Work to be completed: The answer is every line of the records that holds the word "Task", copied in full.

──────── Dataset content

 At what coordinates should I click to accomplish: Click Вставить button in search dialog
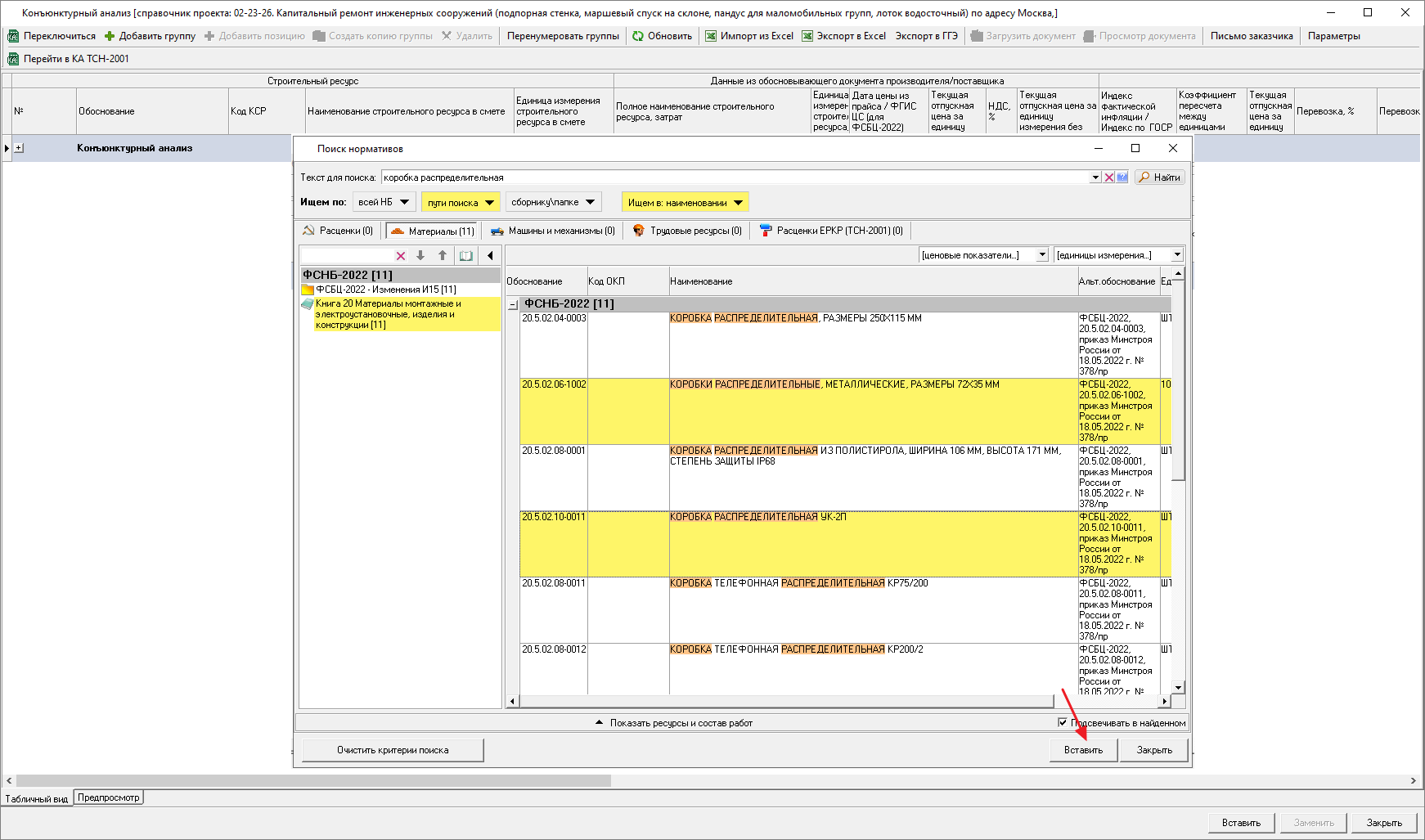pos(1083,750)
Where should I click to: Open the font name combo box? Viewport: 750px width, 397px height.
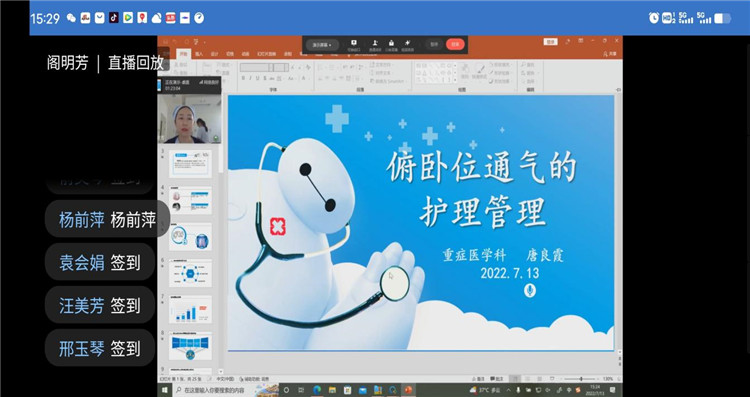256,67
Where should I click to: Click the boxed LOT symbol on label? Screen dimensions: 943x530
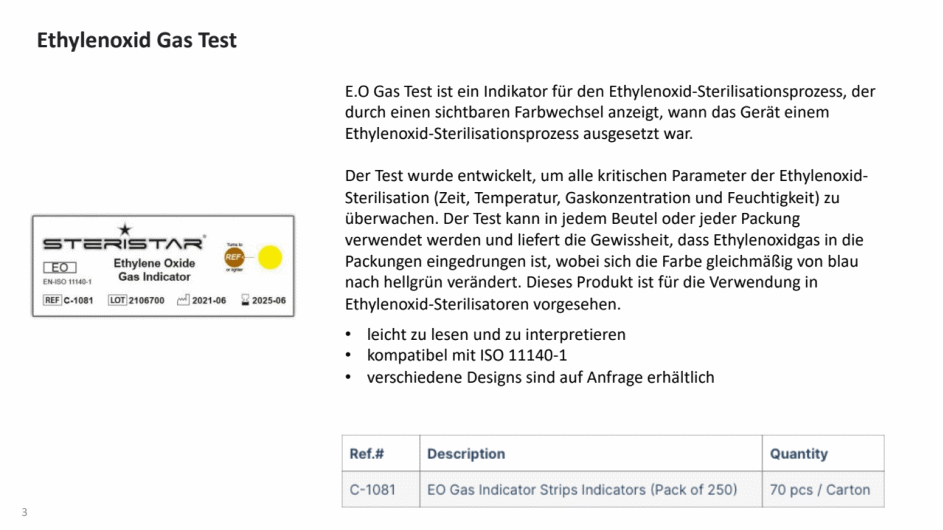pos(117,300)
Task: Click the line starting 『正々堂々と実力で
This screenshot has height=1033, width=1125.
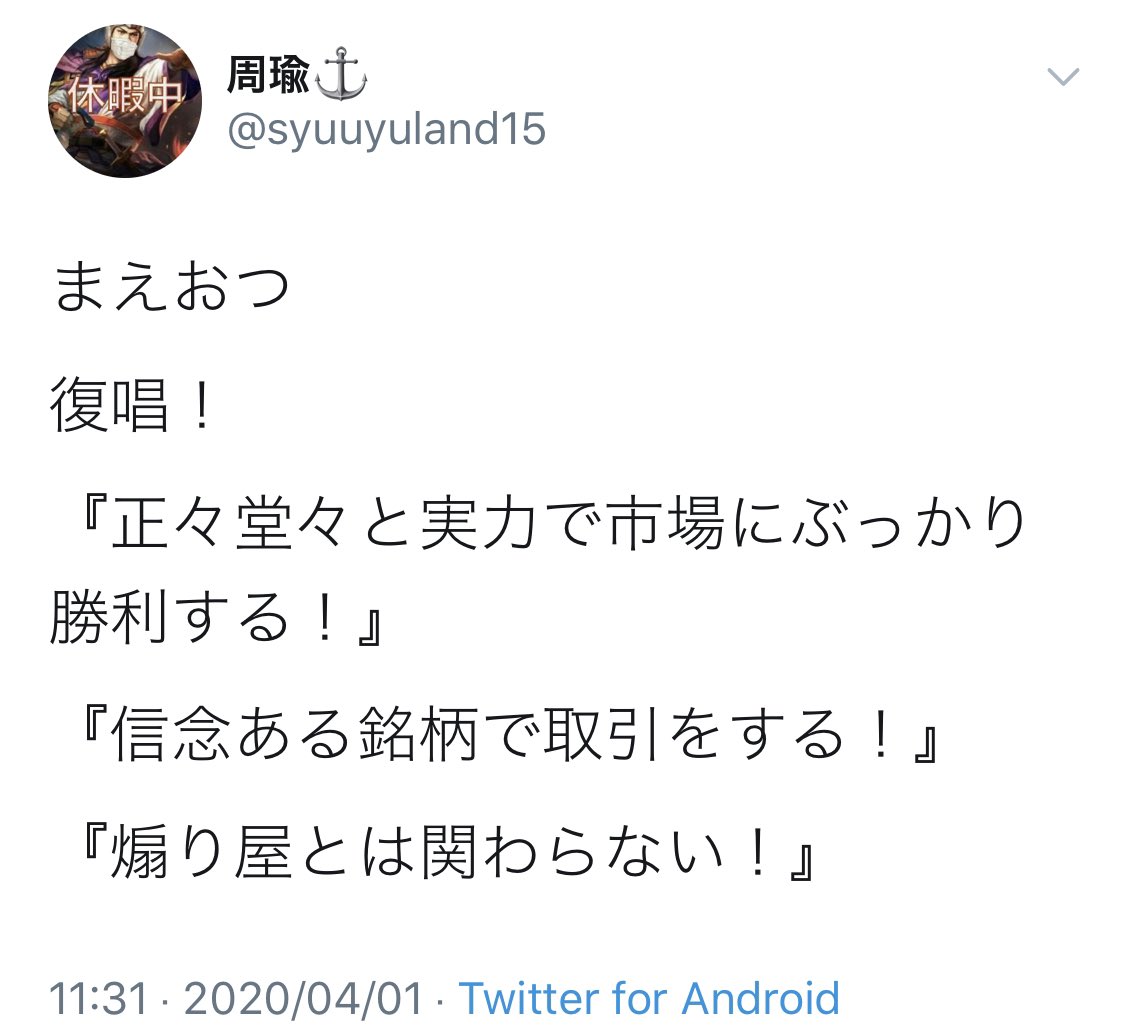Action: point(555,524)
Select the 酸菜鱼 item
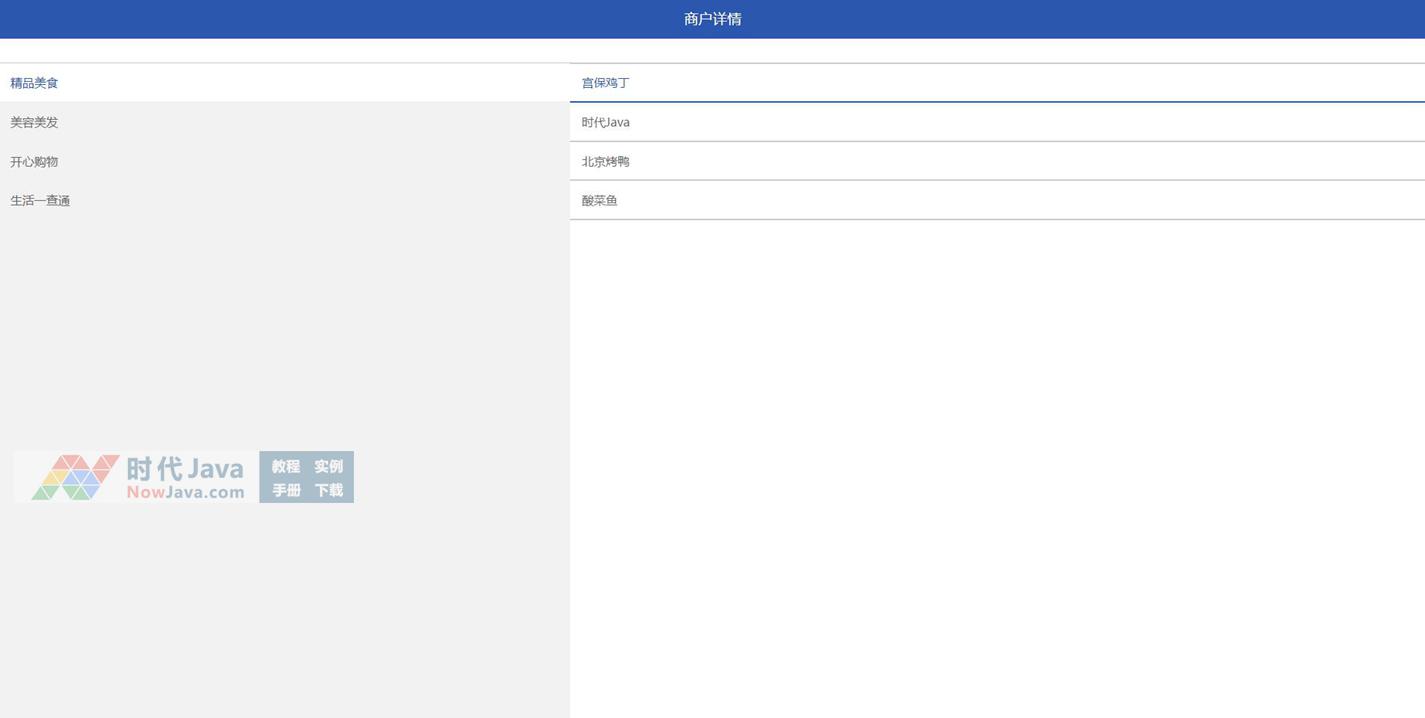Screen dimensions: 1425x718 600,200
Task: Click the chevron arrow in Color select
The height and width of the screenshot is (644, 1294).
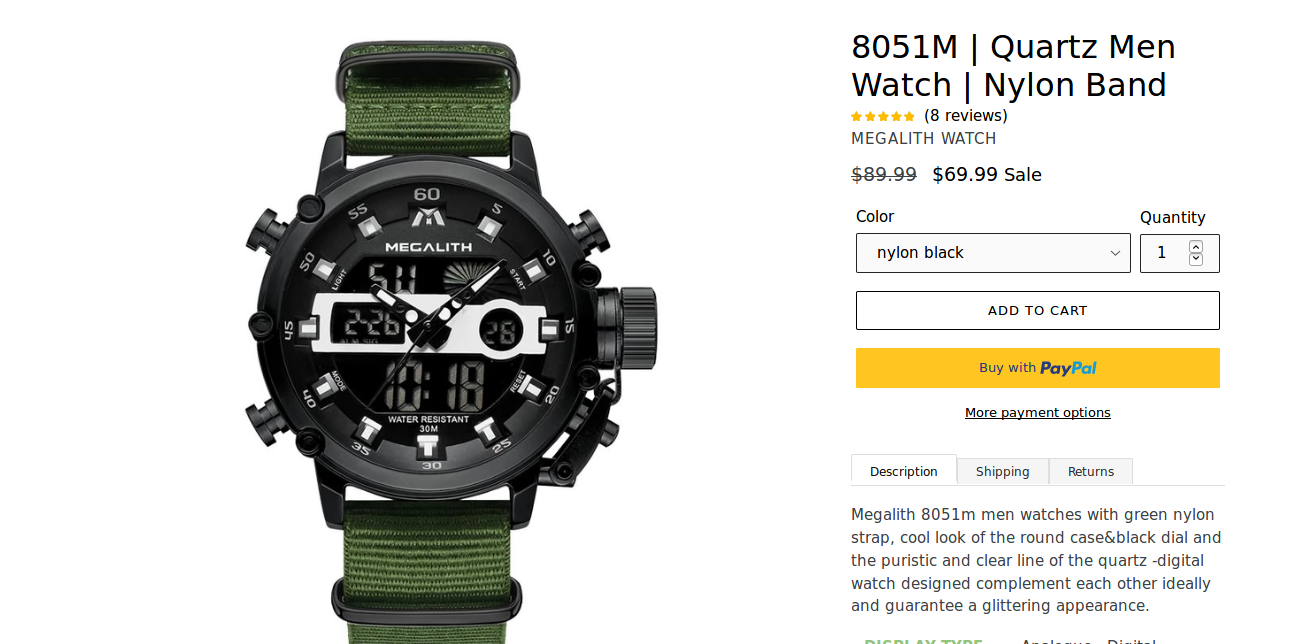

────────────────

Answer:
Task: Click the line starting 『正々堂々と実力で
Task: Click the chevron arrow in Color select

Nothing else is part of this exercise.